■ The task
Among the entries that follow, find every line with the word "Twitter" and copy it.

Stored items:
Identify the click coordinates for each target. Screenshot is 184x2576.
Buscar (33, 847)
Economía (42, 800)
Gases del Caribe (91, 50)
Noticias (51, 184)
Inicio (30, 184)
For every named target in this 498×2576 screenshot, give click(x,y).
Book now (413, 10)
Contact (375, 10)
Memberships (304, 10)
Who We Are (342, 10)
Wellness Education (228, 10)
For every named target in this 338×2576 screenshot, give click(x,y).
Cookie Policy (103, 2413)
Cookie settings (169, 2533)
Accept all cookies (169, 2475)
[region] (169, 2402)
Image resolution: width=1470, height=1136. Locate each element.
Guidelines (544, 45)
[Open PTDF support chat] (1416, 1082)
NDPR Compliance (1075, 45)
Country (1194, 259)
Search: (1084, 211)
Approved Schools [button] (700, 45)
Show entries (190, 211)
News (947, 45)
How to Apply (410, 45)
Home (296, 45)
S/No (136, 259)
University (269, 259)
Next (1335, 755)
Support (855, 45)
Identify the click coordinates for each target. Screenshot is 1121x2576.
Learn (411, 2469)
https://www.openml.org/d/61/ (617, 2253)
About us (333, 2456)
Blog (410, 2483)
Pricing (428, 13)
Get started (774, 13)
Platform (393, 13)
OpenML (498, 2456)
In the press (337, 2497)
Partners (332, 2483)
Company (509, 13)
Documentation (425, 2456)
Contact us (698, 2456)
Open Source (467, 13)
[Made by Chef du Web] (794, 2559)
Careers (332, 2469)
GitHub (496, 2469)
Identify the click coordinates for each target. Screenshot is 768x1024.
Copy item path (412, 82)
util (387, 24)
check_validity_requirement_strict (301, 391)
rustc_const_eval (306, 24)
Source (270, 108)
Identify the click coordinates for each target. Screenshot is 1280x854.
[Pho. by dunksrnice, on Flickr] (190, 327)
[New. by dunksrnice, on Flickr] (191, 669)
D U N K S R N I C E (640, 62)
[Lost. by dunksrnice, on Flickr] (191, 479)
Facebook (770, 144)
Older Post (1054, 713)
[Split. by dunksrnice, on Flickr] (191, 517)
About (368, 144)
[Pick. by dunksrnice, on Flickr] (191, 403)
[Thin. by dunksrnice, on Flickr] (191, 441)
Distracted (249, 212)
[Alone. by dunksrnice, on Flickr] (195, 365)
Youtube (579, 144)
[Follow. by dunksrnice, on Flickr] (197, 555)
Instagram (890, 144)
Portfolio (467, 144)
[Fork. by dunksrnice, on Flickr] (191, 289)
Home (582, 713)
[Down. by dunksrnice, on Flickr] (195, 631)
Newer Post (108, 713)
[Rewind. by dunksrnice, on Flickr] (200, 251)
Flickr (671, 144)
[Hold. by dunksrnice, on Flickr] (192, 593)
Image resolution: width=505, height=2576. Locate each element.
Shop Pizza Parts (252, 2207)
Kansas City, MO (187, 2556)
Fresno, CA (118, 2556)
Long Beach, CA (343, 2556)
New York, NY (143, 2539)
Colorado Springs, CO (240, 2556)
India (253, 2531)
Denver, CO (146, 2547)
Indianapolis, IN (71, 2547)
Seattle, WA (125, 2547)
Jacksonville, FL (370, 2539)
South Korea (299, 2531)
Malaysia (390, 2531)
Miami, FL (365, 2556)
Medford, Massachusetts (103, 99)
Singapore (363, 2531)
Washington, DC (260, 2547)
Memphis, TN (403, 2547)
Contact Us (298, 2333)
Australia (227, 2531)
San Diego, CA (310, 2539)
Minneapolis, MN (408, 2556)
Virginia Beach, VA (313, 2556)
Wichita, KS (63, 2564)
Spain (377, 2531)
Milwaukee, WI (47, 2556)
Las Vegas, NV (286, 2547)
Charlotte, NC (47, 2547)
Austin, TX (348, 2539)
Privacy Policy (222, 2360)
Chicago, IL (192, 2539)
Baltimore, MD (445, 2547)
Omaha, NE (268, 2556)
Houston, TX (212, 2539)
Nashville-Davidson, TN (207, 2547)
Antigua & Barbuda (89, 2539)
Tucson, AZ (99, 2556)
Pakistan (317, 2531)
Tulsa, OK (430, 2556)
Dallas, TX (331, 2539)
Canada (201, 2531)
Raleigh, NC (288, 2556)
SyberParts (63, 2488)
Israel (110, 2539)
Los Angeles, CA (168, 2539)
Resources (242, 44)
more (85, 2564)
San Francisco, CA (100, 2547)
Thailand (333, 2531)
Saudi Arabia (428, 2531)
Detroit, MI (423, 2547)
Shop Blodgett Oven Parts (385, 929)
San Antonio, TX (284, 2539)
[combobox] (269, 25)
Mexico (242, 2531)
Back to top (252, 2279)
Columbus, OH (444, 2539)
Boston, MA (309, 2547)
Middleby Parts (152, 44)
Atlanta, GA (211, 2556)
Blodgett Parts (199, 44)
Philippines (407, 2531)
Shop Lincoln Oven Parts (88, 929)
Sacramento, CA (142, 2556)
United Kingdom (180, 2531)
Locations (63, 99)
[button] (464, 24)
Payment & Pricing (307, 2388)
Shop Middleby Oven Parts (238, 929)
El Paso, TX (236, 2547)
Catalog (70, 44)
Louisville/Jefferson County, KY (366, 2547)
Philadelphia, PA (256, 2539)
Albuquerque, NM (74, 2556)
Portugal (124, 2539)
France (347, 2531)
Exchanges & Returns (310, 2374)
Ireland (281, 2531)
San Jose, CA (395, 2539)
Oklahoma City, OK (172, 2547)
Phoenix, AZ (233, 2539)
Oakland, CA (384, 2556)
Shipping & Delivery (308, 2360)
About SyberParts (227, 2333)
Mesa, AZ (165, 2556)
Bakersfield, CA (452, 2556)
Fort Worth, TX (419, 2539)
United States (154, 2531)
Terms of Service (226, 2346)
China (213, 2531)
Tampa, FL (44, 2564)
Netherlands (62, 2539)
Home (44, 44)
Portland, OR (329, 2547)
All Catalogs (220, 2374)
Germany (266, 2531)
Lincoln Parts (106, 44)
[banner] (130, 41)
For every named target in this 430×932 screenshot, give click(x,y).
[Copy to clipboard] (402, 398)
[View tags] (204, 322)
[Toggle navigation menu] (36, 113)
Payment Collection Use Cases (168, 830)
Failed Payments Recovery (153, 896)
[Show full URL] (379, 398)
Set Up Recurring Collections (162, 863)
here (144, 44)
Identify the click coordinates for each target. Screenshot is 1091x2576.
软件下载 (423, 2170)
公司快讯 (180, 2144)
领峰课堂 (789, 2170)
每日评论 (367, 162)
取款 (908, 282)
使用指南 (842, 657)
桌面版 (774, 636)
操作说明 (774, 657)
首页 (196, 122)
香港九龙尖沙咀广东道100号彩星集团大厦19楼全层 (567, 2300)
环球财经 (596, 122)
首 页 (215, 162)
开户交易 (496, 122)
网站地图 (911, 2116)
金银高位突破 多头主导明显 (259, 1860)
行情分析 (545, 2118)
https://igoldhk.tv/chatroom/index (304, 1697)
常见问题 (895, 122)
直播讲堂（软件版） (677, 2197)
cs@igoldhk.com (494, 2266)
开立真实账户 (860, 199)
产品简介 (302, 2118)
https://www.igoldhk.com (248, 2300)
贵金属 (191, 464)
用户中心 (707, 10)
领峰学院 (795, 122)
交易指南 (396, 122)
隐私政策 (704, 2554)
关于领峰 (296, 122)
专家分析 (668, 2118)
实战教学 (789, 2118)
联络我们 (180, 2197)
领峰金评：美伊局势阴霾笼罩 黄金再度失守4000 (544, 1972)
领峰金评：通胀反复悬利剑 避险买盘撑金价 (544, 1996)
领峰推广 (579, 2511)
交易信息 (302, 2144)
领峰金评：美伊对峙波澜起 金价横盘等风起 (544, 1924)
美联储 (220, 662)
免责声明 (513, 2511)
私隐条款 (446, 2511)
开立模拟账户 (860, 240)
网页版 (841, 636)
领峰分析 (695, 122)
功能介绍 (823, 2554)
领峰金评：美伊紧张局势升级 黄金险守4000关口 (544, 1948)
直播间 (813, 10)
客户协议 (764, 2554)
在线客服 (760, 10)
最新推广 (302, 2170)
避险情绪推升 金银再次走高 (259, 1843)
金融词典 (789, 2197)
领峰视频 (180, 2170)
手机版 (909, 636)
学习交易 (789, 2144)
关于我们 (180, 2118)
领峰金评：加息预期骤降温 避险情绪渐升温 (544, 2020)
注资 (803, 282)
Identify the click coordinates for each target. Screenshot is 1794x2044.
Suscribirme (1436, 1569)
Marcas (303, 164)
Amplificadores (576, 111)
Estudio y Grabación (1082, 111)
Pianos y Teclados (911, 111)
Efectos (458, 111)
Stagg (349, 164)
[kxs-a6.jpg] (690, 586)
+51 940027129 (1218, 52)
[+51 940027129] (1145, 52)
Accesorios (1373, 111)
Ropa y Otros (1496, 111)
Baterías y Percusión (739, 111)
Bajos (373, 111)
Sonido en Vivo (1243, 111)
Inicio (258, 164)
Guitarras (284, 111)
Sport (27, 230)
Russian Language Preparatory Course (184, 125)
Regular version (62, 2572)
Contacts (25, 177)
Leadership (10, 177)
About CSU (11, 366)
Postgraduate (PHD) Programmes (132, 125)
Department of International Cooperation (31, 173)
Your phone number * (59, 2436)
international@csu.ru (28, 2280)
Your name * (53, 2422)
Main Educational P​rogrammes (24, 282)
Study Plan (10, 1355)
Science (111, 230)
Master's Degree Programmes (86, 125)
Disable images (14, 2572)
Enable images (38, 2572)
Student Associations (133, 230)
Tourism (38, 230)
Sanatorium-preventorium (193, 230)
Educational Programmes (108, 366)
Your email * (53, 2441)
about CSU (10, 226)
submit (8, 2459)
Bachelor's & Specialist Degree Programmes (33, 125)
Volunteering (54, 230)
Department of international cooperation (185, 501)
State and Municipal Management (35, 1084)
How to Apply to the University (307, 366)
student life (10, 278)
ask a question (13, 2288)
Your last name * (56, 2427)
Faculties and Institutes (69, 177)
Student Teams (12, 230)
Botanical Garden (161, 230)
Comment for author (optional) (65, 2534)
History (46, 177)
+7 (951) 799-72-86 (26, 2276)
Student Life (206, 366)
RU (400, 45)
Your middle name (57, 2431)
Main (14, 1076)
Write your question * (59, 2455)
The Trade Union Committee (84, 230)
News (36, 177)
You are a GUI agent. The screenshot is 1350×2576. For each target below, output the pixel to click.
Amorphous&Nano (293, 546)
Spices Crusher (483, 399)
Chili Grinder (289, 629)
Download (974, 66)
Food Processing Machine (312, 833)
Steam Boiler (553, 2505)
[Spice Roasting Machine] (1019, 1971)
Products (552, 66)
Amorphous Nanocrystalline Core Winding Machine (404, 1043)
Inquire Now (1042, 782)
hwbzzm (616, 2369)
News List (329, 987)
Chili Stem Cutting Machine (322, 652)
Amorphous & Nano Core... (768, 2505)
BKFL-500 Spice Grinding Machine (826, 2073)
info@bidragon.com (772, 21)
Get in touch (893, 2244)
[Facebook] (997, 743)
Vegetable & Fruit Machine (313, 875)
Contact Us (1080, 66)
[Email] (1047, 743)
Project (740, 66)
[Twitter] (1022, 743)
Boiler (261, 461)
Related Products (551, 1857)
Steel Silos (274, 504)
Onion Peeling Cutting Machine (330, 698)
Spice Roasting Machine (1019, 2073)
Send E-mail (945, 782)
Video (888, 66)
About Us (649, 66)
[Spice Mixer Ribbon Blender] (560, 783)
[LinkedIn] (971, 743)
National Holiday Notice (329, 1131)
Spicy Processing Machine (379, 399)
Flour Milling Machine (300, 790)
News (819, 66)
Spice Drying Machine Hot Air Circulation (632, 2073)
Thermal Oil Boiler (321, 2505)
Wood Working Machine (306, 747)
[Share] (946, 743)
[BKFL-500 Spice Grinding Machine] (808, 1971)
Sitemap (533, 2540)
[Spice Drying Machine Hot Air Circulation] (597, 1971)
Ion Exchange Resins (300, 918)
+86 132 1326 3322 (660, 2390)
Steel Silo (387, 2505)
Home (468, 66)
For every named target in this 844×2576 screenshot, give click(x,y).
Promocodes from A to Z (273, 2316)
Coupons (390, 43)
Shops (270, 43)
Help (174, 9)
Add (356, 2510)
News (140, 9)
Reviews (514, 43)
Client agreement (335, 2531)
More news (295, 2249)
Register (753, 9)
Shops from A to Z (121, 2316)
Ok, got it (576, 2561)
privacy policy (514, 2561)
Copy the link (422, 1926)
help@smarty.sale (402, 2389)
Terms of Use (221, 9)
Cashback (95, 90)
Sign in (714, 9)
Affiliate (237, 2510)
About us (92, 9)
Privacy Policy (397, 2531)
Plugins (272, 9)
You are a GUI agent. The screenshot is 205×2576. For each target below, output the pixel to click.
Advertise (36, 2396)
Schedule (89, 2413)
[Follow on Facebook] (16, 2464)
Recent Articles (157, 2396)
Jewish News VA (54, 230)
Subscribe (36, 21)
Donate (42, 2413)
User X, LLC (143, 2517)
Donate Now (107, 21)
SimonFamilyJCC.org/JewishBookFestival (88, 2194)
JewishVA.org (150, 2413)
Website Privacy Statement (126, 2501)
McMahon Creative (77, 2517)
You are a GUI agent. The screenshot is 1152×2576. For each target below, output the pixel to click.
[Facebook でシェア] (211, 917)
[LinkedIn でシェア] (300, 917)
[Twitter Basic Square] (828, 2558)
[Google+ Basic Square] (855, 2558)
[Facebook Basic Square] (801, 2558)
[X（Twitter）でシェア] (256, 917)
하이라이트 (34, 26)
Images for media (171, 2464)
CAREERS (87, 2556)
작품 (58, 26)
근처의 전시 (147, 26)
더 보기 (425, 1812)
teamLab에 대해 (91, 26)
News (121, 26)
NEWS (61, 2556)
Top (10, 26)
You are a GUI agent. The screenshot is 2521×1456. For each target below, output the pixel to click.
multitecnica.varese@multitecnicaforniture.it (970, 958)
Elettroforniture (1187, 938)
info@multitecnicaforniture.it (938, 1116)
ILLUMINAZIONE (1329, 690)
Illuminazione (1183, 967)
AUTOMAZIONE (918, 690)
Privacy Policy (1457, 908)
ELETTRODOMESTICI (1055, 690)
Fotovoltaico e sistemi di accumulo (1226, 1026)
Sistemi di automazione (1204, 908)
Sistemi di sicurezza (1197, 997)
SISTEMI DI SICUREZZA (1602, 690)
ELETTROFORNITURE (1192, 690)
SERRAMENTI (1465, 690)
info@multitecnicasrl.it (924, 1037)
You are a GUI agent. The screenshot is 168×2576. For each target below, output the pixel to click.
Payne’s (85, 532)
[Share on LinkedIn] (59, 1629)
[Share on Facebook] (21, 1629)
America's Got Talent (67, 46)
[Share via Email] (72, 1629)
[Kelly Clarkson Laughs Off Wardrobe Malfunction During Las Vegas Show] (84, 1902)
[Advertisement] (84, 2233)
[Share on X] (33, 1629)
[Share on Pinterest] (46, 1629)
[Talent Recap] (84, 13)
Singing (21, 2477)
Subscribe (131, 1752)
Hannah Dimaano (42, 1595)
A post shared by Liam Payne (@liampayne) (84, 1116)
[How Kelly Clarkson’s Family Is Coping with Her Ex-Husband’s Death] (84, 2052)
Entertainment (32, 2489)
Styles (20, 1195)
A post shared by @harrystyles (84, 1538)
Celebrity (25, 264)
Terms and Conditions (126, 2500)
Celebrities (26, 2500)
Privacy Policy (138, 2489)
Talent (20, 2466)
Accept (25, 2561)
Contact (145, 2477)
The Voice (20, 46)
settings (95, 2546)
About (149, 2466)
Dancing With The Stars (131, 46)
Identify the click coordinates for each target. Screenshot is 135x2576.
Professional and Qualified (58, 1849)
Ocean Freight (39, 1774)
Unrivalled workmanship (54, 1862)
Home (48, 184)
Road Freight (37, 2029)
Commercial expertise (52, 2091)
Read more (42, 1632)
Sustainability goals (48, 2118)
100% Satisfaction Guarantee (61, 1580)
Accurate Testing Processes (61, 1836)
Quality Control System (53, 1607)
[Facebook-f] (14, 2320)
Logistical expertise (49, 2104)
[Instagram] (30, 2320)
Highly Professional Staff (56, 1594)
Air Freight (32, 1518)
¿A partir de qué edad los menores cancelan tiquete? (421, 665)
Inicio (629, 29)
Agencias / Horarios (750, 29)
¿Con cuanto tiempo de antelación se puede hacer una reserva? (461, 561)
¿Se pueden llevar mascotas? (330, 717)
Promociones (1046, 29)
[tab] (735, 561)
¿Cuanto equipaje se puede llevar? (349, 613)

■ Written solution
[Twitter] (1022, 743)
[Twitter Basic Square] (828, 2558)
[X（Twitter）でシェア] (256, 917)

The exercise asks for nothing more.